Sarah disse che l’aveva fatto per la polizia. “È una questione di forma. Quando le luci si spengono vuol dire che chiudo. Quando le riaccendo, vuol dire che ho riaperto per il giorno successivo.”

“Puoi venir via adesso?” domandò Ramsey.

“Immediatamente,” rispose Sarah, “il tempo di infilare il cappotto.”

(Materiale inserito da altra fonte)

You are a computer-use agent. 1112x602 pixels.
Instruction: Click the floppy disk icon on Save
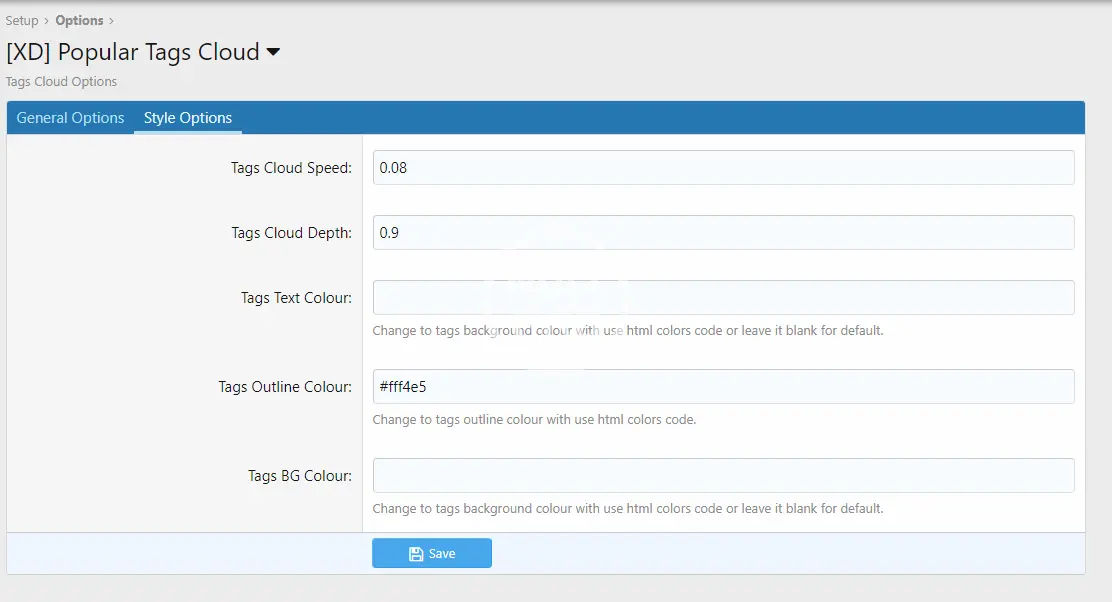[416, 554]
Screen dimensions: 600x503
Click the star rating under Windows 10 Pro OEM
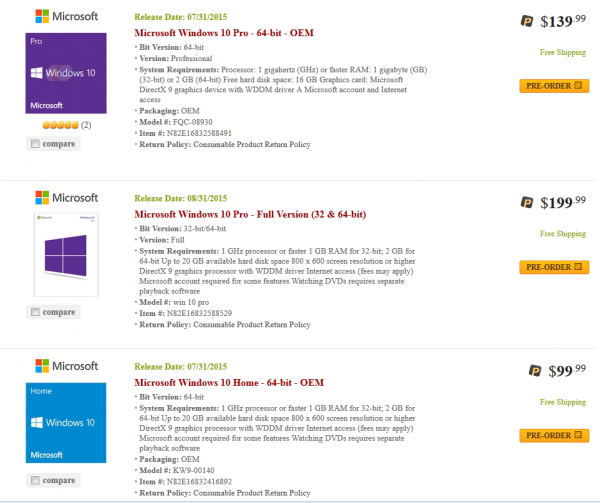click(58, 125)
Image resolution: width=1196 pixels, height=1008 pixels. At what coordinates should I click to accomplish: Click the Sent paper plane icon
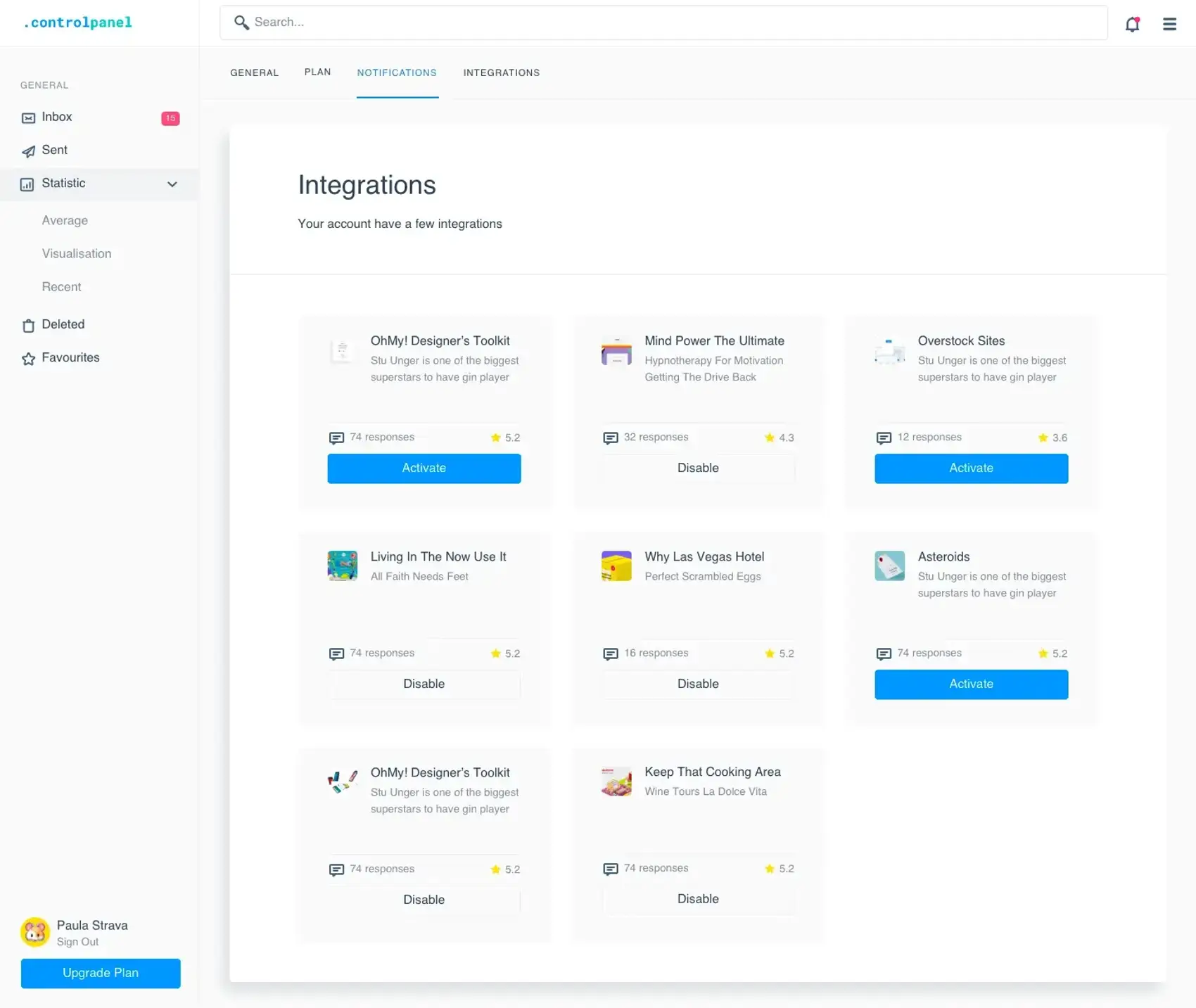pos(28,151)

“Vengo a prenderlo con te,” disse Ramsey mentre Sarah si dirigeva verso l’ufficio.

“Andiamo, allora,” disse lei.

Castor si infilò un pesante cappotto foderato di pelliccia e calzò un berretto da marinaio di lana. Gallagher spense le luci, andò alla finestra e apri leggermente le imposte.

“Ha detto che lo avrebbe fatto salire dalla scala posteriore,” disse Castor. “Aspetterò in fondo alle scale finché non saranno entrati. Poi li seguirò.”

“ Ricorda, “ disse Gallagher, “ non voglio nessuno qui dentro fuorché lui e io.”

“Non mi pare una cosa giusta,” disse Castor.

“Forse,” disse Gallagher, “ma così deve andare.”

“D’accordo,” disse Castor. “Gli darò solamente una spintarella per aiutarlo a passare la porta. “ Uscì nel corridoio, chiudendo la porta dietro di sé. Gallagher ritornò alla finestra.

Jaycoxe uscì dall’appartamento di Ramsey abbottonandosi il cappotto a capo scoperto. Scese le scale di corsa e, sempre correndo, si diresse verso il porto.

Nel retro, Sarah, che aveva indossato il cappotto, respinse gentilmente Ramsey, gli accarezzò una guancia e disse, “Vieni, allora. Andiamo a casa.” Gli prese la mano e lo fece uscire dal retro, verso la porta principale.

Castor usci sulla strada dalla porta laterale dell’albergo e si fermò nascondendosi nell’ombra a pochi passi dall’ingresso.

Dalla finestra Gallagher vide Castor prendere posizione nell’oscurità. Riportò lo sguardo sull’ingresso del Victoria. In alto, sopra gli edifici, si vedevano le prime deboli strisce di luce. La notte andava disperdendosi sul Mar d’Irlanda.

L’auto di MacNeal voltò a un incrocio con uno stridio di gomme, mancò di poco un ubriaco che barcollava nell’oscurità, si raddrizzò e puntò in velocità verso il porto.

Jaycoxe scese di corsa dal marciapiede e, tenendosi nel mezzo della strada, continuò a correre verso il Victoria.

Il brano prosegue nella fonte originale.